Suriyeli mülteci kadınlar ekimde başlayacak, şimdi deneme aşamasındalar: Bir aydır Adıyaman’da olan Sahar El Hafız ilk defa çalışıyor olmanın heyacanında, Şirin Muarri ise evi uzak olduğu için kızıyla birlikte gidip geliyor. Kadınların hepsi hemfikir: “Hem mutfağımıza bir katkı hem de bize bir arkadaşlık ortamı burası.”
“Daha çok kadına iş vermek istiyorum”
Gamze Ateş, tasarımlarında folklorik motifleri modernleştirerek kullandığını söylüyor. Hedef kitlesi ise modada yeniliklerden çekinmeyen, cesur ve sosyal konulara duyarlı kadınlar.

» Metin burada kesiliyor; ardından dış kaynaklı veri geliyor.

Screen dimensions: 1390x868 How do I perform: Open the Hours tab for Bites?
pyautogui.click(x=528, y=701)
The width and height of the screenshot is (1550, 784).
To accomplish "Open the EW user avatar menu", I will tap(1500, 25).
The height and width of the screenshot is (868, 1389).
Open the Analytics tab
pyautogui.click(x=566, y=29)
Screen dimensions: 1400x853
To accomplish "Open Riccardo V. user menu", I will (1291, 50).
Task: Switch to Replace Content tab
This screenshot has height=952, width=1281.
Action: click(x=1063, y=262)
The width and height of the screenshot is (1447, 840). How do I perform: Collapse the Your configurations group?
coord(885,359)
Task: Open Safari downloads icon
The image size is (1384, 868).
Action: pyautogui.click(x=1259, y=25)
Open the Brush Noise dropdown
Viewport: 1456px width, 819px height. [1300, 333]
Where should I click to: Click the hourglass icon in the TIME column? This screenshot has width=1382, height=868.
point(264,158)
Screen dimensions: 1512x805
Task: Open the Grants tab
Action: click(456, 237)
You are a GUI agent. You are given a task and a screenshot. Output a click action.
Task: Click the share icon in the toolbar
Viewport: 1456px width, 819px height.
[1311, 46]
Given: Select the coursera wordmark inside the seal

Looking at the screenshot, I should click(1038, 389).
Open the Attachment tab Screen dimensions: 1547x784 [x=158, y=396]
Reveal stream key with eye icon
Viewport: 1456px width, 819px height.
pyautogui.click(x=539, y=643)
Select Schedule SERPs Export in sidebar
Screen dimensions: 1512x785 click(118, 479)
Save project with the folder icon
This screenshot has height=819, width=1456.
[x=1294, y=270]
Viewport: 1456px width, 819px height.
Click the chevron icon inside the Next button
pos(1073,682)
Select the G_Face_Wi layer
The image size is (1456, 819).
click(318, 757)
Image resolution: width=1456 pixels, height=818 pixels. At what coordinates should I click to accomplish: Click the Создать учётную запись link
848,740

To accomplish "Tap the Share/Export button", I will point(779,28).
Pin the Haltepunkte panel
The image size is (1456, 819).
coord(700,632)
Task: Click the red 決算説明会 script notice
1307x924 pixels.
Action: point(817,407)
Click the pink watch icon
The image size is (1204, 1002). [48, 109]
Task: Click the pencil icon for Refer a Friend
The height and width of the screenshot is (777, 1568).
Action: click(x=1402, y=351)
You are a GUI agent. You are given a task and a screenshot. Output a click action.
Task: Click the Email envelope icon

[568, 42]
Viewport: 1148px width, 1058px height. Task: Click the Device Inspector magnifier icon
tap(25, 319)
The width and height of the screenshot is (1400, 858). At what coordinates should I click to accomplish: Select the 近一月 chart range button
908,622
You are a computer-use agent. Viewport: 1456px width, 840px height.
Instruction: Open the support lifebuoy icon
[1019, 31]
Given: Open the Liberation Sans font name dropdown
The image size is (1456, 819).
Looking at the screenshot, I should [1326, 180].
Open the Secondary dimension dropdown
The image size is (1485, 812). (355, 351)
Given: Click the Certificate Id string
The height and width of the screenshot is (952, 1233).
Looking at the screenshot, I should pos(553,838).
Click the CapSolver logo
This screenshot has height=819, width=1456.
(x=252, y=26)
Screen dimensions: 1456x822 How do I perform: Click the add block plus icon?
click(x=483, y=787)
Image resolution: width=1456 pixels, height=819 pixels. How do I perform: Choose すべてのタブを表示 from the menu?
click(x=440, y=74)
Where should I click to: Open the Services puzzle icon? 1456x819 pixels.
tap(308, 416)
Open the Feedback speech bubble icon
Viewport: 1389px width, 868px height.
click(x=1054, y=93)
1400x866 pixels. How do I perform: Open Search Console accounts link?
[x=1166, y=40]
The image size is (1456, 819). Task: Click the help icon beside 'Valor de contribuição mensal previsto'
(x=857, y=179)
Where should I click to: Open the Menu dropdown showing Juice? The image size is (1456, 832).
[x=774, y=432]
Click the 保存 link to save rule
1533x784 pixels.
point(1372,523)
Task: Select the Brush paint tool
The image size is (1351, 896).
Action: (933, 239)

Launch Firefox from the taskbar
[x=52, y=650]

Ateş “Hem değişik buldukları, yeni bir trend olduğu hem Türkiye’deki ek gelire ihtiyaç duyan kadınlar yaptığı için alıyorlar tasarımları” diye anlatıyor. Zaten ürünlerin içinde gönderildiği el örmesi kesede hikayesi üzerine bir yazı da bulunuyor. Türkiye’yi hatırlatmak için bir nazar boncuğu ve kurutulmuş gülle birlikte... Yorumlardan memnun. Türkiye’den gelen iğne oyaları, firkete işleri çok beğeniliyor.
Ateş’e hedefini soruyorum. “İşimi büyütmek” diyor: “Böylece daha çok kadına iş verebilirim. Dünyanın Warren Buffet, Bill Gates gibi isimlerle değişeceğine inanmıyorum. Dünya her insanın kendi ölçeğinde, ufacık yardımıyla değişecek.”